**DATA ROWS**.
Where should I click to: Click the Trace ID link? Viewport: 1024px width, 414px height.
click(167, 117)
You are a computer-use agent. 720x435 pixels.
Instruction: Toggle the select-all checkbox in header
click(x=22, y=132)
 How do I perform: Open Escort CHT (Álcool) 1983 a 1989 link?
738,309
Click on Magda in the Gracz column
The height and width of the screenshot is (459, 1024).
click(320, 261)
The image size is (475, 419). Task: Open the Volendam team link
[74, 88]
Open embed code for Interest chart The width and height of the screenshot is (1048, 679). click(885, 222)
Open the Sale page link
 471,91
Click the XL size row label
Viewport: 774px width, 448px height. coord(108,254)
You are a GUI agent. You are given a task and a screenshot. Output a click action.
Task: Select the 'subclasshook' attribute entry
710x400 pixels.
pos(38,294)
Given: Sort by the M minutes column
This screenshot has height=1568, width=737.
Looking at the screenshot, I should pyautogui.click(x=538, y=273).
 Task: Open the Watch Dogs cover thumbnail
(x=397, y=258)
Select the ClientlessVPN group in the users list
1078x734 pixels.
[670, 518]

**WRITTEN PROBLEM**. Copy the entries above word for word, from the line with "Given: Sort by the M minutes column" up to and including the last line of the entries.

**TASK RESPONSE**.
Given: Sort by the M minutes column
This screenshot has height=1568, width=737.
Looking at the screenshot, I should pyautogui.click(x=538, y=273).
 Task: Open the Watch Dogs cover thumbnail
(x=397, y=258)
Select the ClientlessVPN group in the users list
1078x734 pixels.
[670, 518]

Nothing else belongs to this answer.